Sin acobardarse ante tan sabio consejo, la señorita Climpson acudió a su cita. Tras un ostentoso despliegue de balanceo en la mesa, Pongo accedió a comunicarse por medio de la
ouija
, si bien al principio no la dominaba bien. No obstante, lo atribuyó a que no había aprendido a escribir en su vida terrenal. Al preguntarle quién era, contestó que un acróbata italiano de la época renacentista, y que su nombre completo era Pongocelli. Había llevado una vida de disipación, pero al final había reparado sus errores cuando, heroicamente, se negó a abandonar a su suerte a un niño enfermo durante la peste negra, en Florencia. Contrajo la peste y murió, y estaba cumpliendo su período de prueba para redimir sus pecados sirviendo de guía e intérprete a otros espíritus. Era una historia conmovedora, de la que la señorita Climpson se sintió muy orgullosa.

George Washington dio bastante la lata, y la
séance
sufrió una serie de misteriosas interrupciones por lo que Pongo describió como una «influencia envidiosa». Sin embargo, «Harry» volvió a aparecer y envió mensajes reconfortantes, y volvió a establecerse comunicación con Mabel Herridge, que ofreció una gráfica descripción de su vida en la India. En conjunto, y teniendo en cuenta las dificultades, la velada fue todo un éxito.

El domingo no hubo
séance,
debido a que la conciencia de la médium se rebeló. La señorita Climpson no pudo reunir fuerzas para seguir adelante aquel día. Fue a la iglesia y oyó el sermón de Navidad sin prestarle mucha atención.

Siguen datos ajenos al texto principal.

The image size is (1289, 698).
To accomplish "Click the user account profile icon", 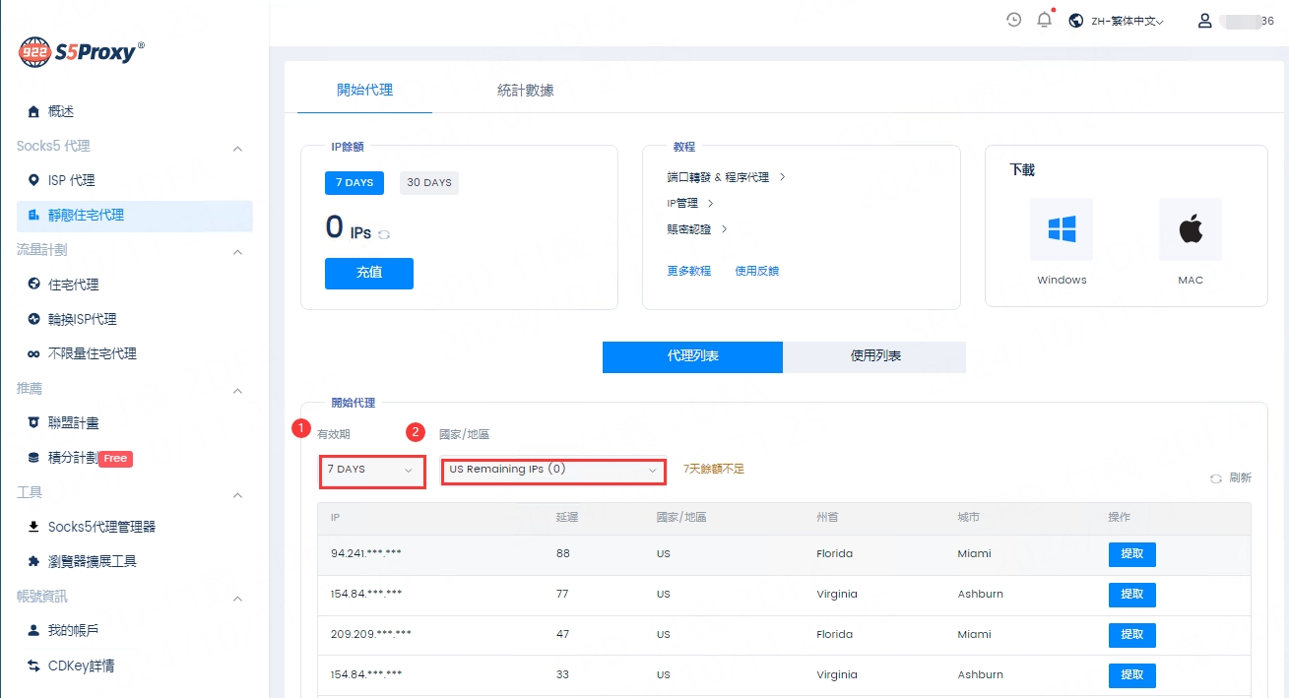I will click(1204, 21).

No obstante, el lunes las dos volvieron a ocupar sus asientos para plantear preguntas ante la mesa de bambú, y estas son las notas que tomó la señorita Booth de la
séance:

Siete y media de la tarde.

En esta ocasión la reunión se inició inmediatamente con la
ouija
. Al cabo de unos minutos, una serie de fuertes golpes advirtió de la presencia de un control.